Don’t you think it’s time to upgrade our brains? In specific circumstances, killing is all right, as long as it’s within the law, but if someone kills a child, or murders several people in a killing spree, we demand they be punished to fullest extent. We want blood. But if it’s a “just” war and the enemy gets killed, that is seen as a great triumph! We want to congratulate the soldiers, not punish them. The only difference is in the use of the word “law” and “justified” when we decide whether you should be punished with death for killing another human.

If we are to succeed as a planet, we must upgrade our thinking. We must learn to feel compassion for all forms of life on this planet. If we kill someone who kills, are we any better than them? Have we not advanced enough as a civilisation that we can help people who commit terrible acts against our own species to think more clearly? Instead of murdering them to satisfy the baying mob, shall we not help the person to feel compassion and love for all others; and return them to society to show others the way forward?

Law makers would argue that they are not in the business of salvation, and that they are there only to make laws to protect others; but is it not our duty as fellow humans to end the cycle of violence that has existed for thousands of years?

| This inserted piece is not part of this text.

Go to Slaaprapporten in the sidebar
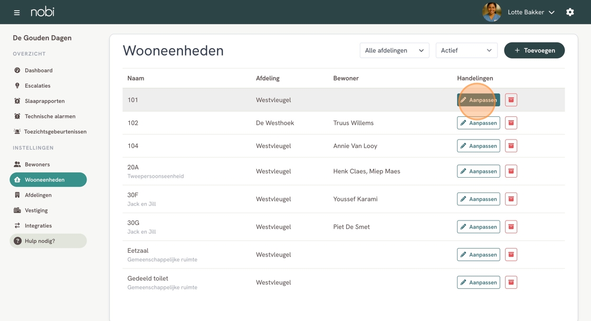 coord(44,101)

When a man kills because of anger, greed, hate, or revenge, at least he is showing some form of emotion, and we can help him understand, and correct his thinking. When a judge sentences someone to death, are he and the executioner not acting more in line with the sociopathic personality? When the judge sentences the man to death, he shows no emotion, nor does the executioner; after all, it’s only a job for them. They can go home with a clear conscience at night knowing they have seen justice done, and firmly believing they have done the right thing to help society.

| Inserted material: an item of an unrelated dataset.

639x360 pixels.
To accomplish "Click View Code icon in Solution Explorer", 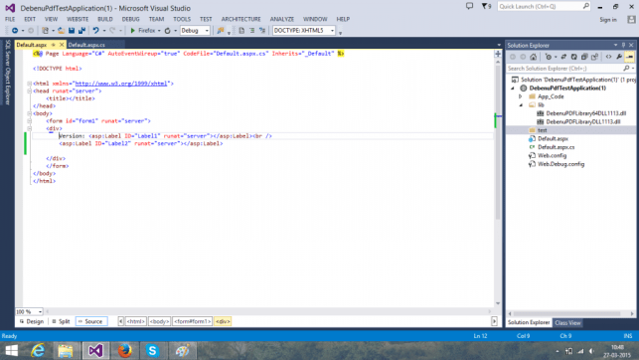I will click(608, 57).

I have only one question to ask the judges and executioners who may be reading this:

“If you sentence someone to death, or you pull the trapdoor lever, or administer the lethal injection, or pull the trigger, or switch on the electric chair, how do you feel as a human? Do you feel compassionate? Do you feel love when you see the man die, or does it not enter your head? Are you just doing your job, much like hitler’s executioners in the second world war?”

The time is now to end this violence, to start to understand ourselves and the way we think; to progress as a planet and to protect our species. That means people changing the way they think so they never again feel the desire to harm another human being. Possible?

“Of course not,” say some of you, “Man is violent and has always been violent, and there’s only one way to deal with them, execute them.”
But then you would be as violent as they are, even if you don’t pull the trigger. We are all involved in this, and stopping executing people would be a first step to showing compassion on a global scale. Don’t let your governments continue this violence. Just imagine if you were the one who made a terrible mistake in your thinking and were on death row right now, about to be violently murdered. How would you feel?

Wouldn’t you want someone to give you a chance to understand why you were violent, and transcend it to become a more compassionate human being? Would you seize the chance, or would you prefer to die?

I will leave you with that thought.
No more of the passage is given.